DJ Ron Slomowicz: What was you inspiration for making this new album?
Frankie Knuckles: The lack of quality dance music and the fact that here in the United States, house music is not seen as anything viable by the music industry. I figured that this might be another shot at the industry looking at the possibilities of house music and giving it a little bit more legitimacy than what they give it. It's a host of different things, but it's something that I needed to say musically.
RS: What vibe were you feeling as you entered the studio?
Frankie: I can't say that I had any special vibe when it came to the album, I approached it one song at a time. It was like putting a jigsaw puzzle together and it's amazing how each song managed to fit right behind one another. Normally, if we're recording an album, the artist has to submit so many different songs, maybe fifty to a hundred songs, and the A&R director or company president whittles it down to what they think are the best twelve or fourteen songs and that becomes the album. Having the luxury of not being signed to a major label and being in complete control of this whole project, I put together the album like a jigsaw puzzle, I approached each song as special and attached it accordingly.

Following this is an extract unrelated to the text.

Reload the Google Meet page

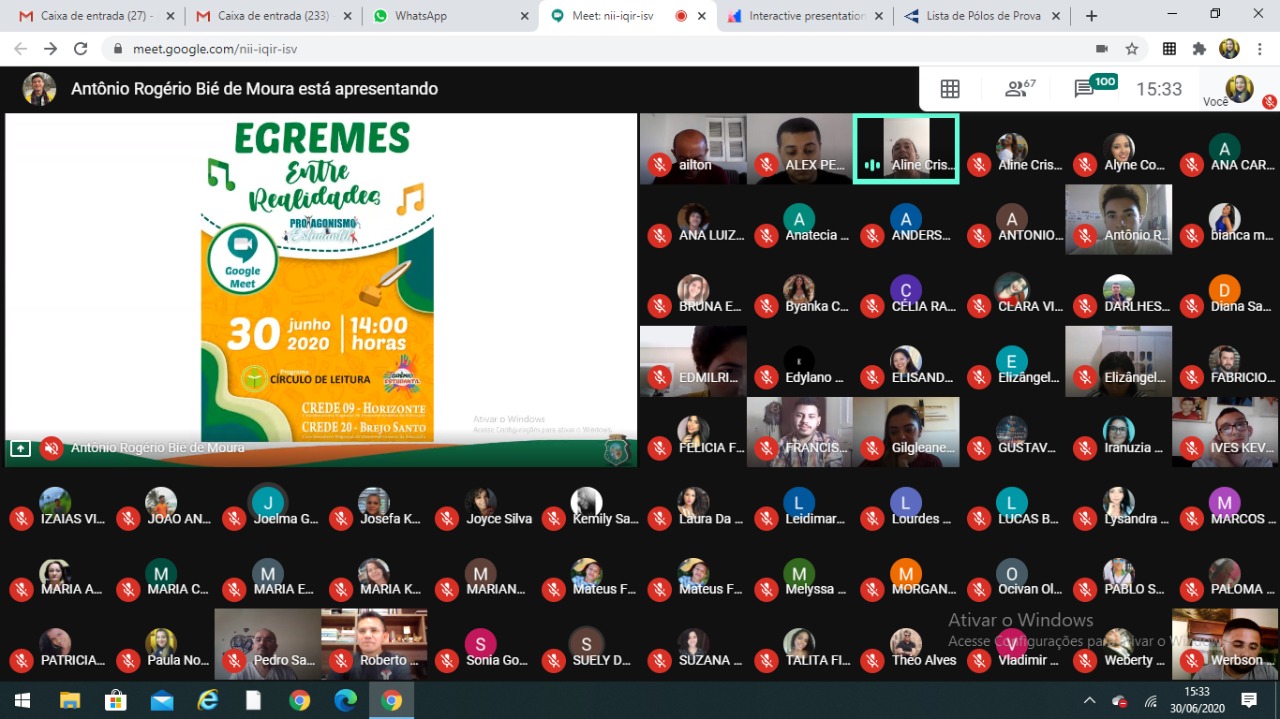[x=81, y=49]
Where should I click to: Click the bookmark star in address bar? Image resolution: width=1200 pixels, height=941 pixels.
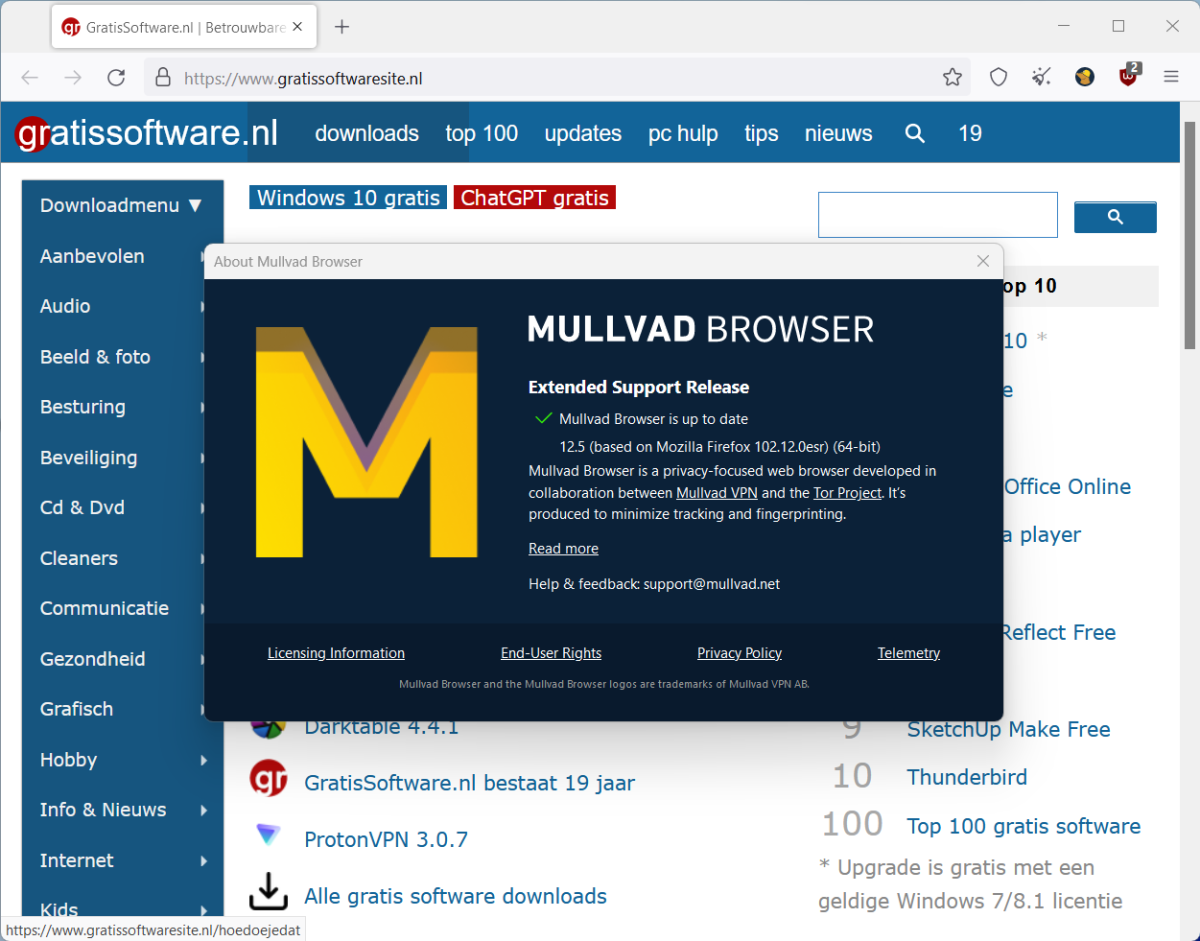(x=952, y=77)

RS: For the songs, did you get a vibe a do a song with someone and then think this is for the album?
Frankie: Well by the time I was finished producing the song itself, it just made sense that it would be part of the project. The first track actually solidified, "Keep On Moving," was done three years ago and I realized that I found the nucleus of what this album should be about. Everything else I already had sitting in a can, so it was a matter of finishing the production on each one.
RS: I've listened to this album several times and I'm trying to get a structure behind it. There's a wide variety of styles on the album and I'm reading this as like sort of a nostalgic look back with "Bac n da Day" when there wasn't so much segmentation in dance music. This leads to a realization that we all need to come together and embrace the diversity of dance music. Am I stoned or is that close to what you're going for?
Frankie: Absolutely, and it's just a matter of time before we all come together.
RS: How was putting this album together different than the last one you put together seven years ago, first with regards to being on a major versus an indie?
Frankie: Well the big difference is that I'm in control of every aspect of this one from its inception; from the first ideas of what I thought would make this album what it is and with there being no outside influences as far as record company people are concerned. No one's telling me that I can't do this or I can do that, every final decision with this album has been designed and completely tested with me, so that's the biggest difference.